Senate Proposes Death Penalty For Drug Offences

For drug abusers, the Senate has raised the maximum punishment for them from life imprisonment to death sentence.

The proposal is through a planned legislation titled: “The National Drug Law Enforcement Agency Act (Amendment Bill) 2024” which passed the third reading at the Senate yesterday.

The bill sought to review the penalties, update the list of dangerous drugs, strengthen the operations of the NDLEA and empower the agency to establish laboratories.

Section 11 of the current Act which prescribes that any person who, without lawful authority; imports, manufactures, produces, processes, plants or grows the drugs popularly known as cocaine, LSD, heroin or any other similar drugs, shall be guilty of an offence and liable on conviction to life imprisonment was amended to reflect a stiffer death penalty.

The bill was passed after the Senate considered the Report of the Committee on Judiciary, Human Rights and Legal Matters presented by the chairman, Senator Tahir Mongonu (Borno North).
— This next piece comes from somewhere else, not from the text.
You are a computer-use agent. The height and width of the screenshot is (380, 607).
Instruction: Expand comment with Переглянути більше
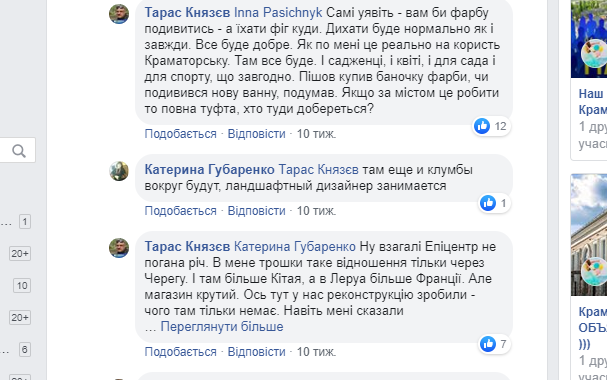pos(222,327)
Though the report did not recommend a death penalty, the Senate chief whip, Ali Ndume, however, moved that the life sentence be replaced with the death penalty.

During a clause-by-clause consideration of the bill, Barau Jibrin, the deputy Senate president, who presided over the session, put the amendment on the death penalty to a voice vote and declared that the “ayes” had it, but Senator Adams Oshiomhole (Edo North) objected that the “nays” rather had it.
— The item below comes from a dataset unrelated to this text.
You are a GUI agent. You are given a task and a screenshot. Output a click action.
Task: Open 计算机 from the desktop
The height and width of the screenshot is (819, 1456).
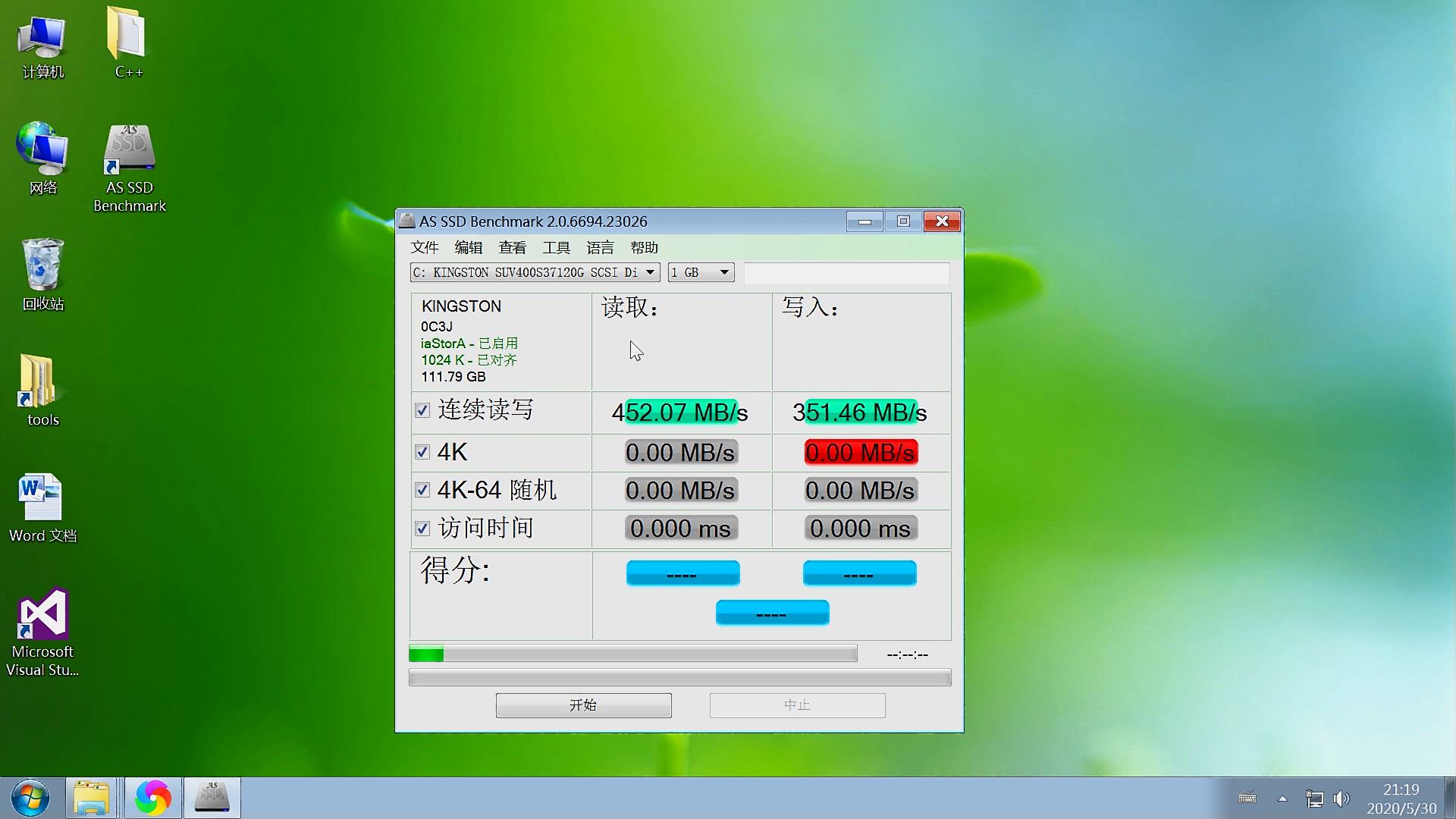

He argued that matters of life and death should not be treated hurriedly, but Barau said it was too late, as he failed to raise his disagreement soon enough.

The bill was subsequently passed.

However, throwing more light on what transpired on the floor of the Senate, Monguno said section 11 in the committee report recommended life imprisonment, but the Senate amended it to death sentence.


On the protest by Oshiomhole, Monguno said in voice vote “we are bound by the ruling of the presiding officer” adding that Oshiomhole could have “timeously applied for division”.


However, Monguno said all hope was not lost as Oshiomhole, if he feels very strongly about his opposition to the death penalty, can still come by way of a motion in writing to the Senate to review its decision.


Monguno, a lawyer, who spent 20 years in the House of Representatives before crossing over to the Senate in this 10th Assembly, said what the Senate did was passage of a bill which will be transmitted to the president for his assent.